Since the only question immediately involved in the pending-proceeding in Surrogate’s Court is concerned with the validity of the February 18, 1960 will, and plaintiffs in this court as next of kin or heirs at law seek a wider determination as to all of the many alleged fraudulent inter vivos transfers of assets, which as a result may enhance the value of the estate, there is sufficient reason presently existing to retain plenary jurisdiction in the Supreme Court (Matter of Tebin, 7 A D 2d 720; Wyatt v. Fulrath, 13 A D 2d 250). Without reaching any question of alleged “ damages ” as one of the forms of relief that might be granted, it is at least clear that the complaint as brought by the next of kin or heirs at law states a cause of action against the defendants individually for equitable relief from the alleged fraud and undue influence exercised by the defendants upon the decedent (Greenfield v. Realty Funds, 14 A D 2d 896; Kilcoin v. Countryman, 5 A D 2d 717; cf. Tebin v. Moldock, 19 A D 2d 275, mod. 14 N Y 2d 807).
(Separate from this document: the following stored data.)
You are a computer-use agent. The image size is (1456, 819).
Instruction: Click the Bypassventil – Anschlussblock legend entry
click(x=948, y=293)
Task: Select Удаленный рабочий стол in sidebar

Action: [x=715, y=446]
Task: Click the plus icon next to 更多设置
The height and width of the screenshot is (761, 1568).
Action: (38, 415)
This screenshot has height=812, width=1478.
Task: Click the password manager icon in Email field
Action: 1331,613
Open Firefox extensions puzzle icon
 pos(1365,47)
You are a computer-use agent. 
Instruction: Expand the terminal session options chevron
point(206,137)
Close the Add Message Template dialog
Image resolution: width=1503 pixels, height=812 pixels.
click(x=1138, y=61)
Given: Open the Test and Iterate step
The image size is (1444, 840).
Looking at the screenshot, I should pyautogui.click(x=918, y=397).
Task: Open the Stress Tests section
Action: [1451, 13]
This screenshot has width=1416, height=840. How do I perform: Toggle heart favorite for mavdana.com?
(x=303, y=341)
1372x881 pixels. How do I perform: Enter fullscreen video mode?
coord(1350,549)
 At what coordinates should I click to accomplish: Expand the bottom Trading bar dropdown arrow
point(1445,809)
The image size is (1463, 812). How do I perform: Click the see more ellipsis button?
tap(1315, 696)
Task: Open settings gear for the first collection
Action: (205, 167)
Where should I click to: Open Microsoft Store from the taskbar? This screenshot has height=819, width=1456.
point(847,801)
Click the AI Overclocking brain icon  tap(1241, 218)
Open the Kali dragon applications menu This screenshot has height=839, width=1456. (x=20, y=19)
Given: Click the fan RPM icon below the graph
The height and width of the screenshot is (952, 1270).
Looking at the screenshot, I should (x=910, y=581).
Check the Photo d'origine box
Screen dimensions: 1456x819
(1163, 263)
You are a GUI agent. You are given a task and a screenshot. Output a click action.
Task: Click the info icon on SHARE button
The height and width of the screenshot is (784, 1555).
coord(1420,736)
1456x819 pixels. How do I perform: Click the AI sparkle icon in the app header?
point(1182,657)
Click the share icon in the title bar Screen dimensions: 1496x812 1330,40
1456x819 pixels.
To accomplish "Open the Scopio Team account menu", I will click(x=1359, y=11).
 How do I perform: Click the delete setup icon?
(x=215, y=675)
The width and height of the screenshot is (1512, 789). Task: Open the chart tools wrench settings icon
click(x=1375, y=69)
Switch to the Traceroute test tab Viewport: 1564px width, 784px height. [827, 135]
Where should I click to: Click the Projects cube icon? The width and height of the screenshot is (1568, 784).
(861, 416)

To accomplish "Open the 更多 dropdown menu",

Although the situation here is not alleged to be one in which the defendants within a confidential relationship obtained these assets inter vivos or at death upon certain promises to carry out an oral agreement for the benefit of the plaintiffs (see, e.g., Ahrens v. Jones, 169 N. Y. 555; Sinclair v. Purdy, 235 N. Y. 245; Haynos v. Krupczyk, 14 A D 2d 985, affd. 13 N Y 2d 841), or that the decedent was prevented from making a new will or revoking an old one by reason of fraud and undue influence (Latham v. Father Divine, 299 N. Y. 22), there is no doubt that equity may be impelled to action through any of its formulas of expression where fraud or undue influence may have been practiced and unjust enrichment achieved, especially within a confidential relationship (see, e.g., Beatty v. Guggenheim Exploration Co., 225 N. Y. 380, 386; Falk v. Hoffman, 233 N. Y. 199; Greenfield v. Realty Funds, 14 A D 2d 896, supra; Kilcoin v. Countryman, 5 A D 2d 717, supra; cf. Tebin v. Moldock, 19 A D 2d 275, mod. 14 N Y 2d 807, supra).

Accordingly, the motion to dismiss the complaint is granted only insofar as another action in the Supreme Court is pending *23as to the insurance proceeds described herein, with leave to consolidate these two actions for trial, if the parties are so advised; otherwise, the motion is denied, without costs. Submit order accordingly.